#### What you will do:
Transcribe exactly the lines from the one holding "粤ICP备15107361号 (172, 2548)" to the end of the data below, including both of those lines and no others.
Start of Provided records
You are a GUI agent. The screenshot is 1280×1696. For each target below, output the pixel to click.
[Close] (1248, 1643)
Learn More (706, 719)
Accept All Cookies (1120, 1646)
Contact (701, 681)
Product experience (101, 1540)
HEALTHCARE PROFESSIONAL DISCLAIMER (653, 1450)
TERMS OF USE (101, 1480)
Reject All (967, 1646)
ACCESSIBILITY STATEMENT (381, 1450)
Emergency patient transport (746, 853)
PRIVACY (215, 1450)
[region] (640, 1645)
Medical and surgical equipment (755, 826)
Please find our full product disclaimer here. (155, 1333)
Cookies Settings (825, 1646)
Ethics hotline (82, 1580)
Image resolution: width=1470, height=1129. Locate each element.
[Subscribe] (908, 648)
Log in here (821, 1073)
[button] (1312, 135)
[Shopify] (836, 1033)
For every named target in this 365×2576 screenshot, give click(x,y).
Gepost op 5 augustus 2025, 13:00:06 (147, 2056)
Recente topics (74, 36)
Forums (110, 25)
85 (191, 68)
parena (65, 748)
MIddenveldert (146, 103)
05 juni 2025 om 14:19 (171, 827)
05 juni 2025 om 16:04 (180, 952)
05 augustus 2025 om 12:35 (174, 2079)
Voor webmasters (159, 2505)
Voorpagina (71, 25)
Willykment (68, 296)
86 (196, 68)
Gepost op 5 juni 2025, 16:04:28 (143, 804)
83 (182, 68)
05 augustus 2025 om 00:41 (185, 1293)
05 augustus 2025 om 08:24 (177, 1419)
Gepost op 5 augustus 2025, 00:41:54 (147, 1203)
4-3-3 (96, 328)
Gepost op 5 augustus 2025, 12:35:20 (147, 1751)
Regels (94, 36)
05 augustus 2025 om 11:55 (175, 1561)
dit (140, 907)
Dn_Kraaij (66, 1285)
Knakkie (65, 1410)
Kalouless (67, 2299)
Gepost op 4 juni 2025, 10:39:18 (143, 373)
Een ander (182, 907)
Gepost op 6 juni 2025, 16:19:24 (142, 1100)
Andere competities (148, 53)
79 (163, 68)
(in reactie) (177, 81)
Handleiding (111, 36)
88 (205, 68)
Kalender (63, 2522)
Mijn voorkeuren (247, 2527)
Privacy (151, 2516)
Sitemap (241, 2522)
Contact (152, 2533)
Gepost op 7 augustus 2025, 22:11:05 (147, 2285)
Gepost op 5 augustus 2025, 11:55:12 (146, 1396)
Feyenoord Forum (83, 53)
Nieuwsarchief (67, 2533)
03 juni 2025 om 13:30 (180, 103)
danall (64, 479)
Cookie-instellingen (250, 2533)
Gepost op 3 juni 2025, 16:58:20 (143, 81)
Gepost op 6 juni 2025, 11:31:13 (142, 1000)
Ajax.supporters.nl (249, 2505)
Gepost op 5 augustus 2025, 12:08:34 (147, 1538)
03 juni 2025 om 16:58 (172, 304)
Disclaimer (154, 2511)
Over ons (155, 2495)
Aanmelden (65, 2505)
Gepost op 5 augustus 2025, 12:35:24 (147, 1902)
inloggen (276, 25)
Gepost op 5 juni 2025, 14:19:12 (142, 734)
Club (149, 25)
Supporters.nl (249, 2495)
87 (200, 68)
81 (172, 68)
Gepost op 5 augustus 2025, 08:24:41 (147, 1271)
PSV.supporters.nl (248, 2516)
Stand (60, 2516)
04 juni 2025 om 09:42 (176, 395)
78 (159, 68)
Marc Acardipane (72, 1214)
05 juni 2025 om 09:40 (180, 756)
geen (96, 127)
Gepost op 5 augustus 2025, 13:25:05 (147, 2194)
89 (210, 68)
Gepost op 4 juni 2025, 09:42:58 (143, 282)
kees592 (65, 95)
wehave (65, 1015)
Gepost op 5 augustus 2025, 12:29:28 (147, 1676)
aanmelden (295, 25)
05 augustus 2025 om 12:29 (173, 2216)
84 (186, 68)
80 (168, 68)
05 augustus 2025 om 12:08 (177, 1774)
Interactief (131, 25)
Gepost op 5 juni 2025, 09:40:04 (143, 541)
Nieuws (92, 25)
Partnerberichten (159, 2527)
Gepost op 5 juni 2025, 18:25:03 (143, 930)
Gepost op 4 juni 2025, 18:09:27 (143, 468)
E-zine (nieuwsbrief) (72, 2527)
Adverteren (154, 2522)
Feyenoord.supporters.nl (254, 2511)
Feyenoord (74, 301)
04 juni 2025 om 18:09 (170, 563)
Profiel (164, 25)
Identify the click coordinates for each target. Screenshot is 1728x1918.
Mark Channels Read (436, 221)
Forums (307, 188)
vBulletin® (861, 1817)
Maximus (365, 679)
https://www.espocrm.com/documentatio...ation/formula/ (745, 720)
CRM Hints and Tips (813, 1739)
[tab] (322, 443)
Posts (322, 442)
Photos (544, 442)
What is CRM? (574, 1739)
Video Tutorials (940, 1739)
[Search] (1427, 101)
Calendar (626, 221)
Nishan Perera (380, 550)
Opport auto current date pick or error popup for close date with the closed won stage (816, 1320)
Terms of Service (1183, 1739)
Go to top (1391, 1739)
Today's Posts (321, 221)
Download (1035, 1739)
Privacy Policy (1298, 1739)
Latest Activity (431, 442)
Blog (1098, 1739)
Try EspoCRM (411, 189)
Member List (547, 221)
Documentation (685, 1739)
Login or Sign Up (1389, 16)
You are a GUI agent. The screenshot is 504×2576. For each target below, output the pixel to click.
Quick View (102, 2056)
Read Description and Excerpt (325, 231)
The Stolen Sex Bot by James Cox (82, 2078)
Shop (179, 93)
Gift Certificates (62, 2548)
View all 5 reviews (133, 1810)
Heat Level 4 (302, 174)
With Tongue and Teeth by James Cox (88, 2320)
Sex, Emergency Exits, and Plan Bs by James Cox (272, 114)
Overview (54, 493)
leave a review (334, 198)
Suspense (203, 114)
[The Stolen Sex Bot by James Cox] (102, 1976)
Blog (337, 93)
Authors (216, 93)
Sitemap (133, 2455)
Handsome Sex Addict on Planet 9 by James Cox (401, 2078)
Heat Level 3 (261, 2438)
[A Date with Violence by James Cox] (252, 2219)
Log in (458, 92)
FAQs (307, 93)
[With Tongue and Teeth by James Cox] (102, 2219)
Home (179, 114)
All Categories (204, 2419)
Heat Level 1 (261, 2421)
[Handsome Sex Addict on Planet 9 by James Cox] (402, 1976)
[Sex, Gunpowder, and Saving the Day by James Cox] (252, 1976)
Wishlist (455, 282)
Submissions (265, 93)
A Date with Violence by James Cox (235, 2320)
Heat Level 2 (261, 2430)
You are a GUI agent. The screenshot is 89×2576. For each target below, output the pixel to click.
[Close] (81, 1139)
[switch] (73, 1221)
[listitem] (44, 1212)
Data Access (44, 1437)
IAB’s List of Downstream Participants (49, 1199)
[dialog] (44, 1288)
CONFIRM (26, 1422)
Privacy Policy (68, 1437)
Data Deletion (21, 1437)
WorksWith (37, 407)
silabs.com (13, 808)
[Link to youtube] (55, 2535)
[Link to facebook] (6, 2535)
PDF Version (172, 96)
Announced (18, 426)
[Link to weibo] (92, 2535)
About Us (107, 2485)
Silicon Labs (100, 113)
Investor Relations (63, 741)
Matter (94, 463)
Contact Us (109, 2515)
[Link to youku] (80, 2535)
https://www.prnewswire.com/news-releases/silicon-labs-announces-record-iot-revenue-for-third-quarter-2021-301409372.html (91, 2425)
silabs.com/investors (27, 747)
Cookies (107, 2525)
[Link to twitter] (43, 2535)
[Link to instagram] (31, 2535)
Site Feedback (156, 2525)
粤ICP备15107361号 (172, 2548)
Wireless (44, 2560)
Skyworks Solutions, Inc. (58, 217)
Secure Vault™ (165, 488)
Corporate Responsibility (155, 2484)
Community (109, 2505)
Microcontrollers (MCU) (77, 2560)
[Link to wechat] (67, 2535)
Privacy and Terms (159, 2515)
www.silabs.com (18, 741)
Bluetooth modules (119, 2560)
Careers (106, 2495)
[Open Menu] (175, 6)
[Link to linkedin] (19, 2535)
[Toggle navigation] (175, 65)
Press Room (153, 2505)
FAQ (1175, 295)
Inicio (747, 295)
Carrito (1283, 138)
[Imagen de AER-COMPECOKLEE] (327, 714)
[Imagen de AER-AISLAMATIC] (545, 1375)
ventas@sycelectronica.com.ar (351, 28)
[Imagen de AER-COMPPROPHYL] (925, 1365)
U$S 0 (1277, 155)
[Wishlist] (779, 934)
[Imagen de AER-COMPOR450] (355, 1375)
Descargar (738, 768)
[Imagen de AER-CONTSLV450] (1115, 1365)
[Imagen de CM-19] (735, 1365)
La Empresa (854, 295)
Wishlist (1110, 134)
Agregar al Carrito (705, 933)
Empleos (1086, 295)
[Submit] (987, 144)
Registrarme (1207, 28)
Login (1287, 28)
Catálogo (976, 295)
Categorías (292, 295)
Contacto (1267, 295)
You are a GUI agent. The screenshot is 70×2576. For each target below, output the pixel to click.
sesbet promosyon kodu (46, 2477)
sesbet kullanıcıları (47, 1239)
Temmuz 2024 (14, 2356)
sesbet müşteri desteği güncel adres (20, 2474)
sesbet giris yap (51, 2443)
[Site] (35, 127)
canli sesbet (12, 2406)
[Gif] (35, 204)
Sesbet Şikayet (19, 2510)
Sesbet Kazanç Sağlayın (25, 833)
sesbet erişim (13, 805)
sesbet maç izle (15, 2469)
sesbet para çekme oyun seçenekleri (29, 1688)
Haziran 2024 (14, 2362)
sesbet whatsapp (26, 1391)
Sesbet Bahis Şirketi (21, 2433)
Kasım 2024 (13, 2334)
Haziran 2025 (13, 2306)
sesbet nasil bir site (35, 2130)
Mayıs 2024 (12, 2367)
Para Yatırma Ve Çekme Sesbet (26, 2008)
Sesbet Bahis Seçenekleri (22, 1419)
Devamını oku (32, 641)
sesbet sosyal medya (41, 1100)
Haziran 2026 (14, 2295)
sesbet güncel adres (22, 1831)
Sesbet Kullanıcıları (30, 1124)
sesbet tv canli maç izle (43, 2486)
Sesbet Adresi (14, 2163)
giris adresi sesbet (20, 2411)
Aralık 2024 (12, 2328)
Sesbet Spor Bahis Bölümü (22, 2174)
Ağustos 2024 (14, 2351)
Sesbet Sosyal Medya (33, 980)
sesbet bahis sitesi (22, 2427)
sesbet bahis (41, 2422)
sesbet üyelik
End of Provided records
#### Answer for the task:
粤ICP备15107361号 (172, 2548)
Wireless (44, 2560)
Skyworks Solutions, Inc. (58, 217)
Secure Vault™ (165, 488)
Corporate Responsibility (155, 2484)
Community (109, 2505)
Microcontrollers (MCU) (77, 2560)
[Link to wechat] (67, 2535)
Privacy and Terms (159, 2515)
www.silabs.com (18, 741)
Bluetooth modules (119, 2560)
Careers (106, 2495)
[Open Menu] (175, 6)
[Link to linkedin] (19, 2535)
[Toggle navigation] (175, 65)
Press Room (153, 2505)
FAQ (1175, 295)
Inicio (747, 295)
Carrito (1283, 138)
[Imagen de AER-COMPECOKLEE] (327, 714)
[Imagen de AER-AISLAMATIC] (545, 1375)
ventas@sycelectronica.com.ar (351, 28)
[Imagen de AER-COMPPROPHYL] (925, 1365)
U$S 0 (1277, 155)
[Wishlist] (779, 934)
[Imagen de AER-COMPOR450] (355, 1375)
Descargar (738, 768)
[Imagen de AER-CONTSLV450] (1115, 1365)
[Imagen de CM-19] (735, 1365)
La Empresa (854, 295)
Wishlist (1110, 134)
Agregar al Carrito (705, 933)
Empleos (1086, 295)
[Submit] (987, 144)
Registrarme (1207, 28)
Login (1287, 28)
Catálogo (976, 295)
Categorías (292, 295)
Contacto (1267, 295)
You are a GUI agent. The screenshot is 70×2576. For each target below, output the pixel to click.
sesbet promosyon kodu (46, 2477)
sesbet kullanıcıları (47, 1239)
Temmuz 2024 (14, 2356)
sesbet müşteri desteği güncel adres (20, 2474)
sesbet giris yap (51, 2443)
[Site] (35, 127)
canli sesbet (12, 2406)
[Gif] (35, 204)
Sesbet Şikayet (19, 2510)
Sesbet Kazanç Sağlayın (25, 833)
sesbet erişim (13, 805)
sesbet maç izle (15, 2469)
sesbet para çekme oyun seçenekleri (29, 1688)
Haziran 2024 (14, 2362)
sesbet whatsapp (26, 1391)
Sesbet Bahis Şirketi (21, 2433)
Kasım 2024 (13, 2334)
Haziran 2025 (13, 2306)
sesbet nasil bir site (35, 2130)
Mayıs 2024 (12, 2367)
Para Yatırma Ve Çekme Sesbet (26, 2008)
Sesbet Bahis Seçenekleri (22, 1419)
Devamını oku (32, 641)
sesbet sosyal medya (41, 1100)
Haziran 2026 (14, 2295)
sesbet güncel adres (22, 1831)
Sesbet Kullanıcıları (30, 1124)
sesbet tv canli maç izle (43, 2486)
Sesbet Adresi (14, 2163)
giris adresi sesbet (20, 2411)
Aralık 2024 (12, 2328)
Sesbet Spor Bahis Bölümü (22, 2174)
Ağustos 2024 (14, 2351)
Sesbet Sosyal Medya (33, 980)
sesbet bahis sitesi (22, 2427)
sesbet bahis (41, 2422)
sesbet üyelik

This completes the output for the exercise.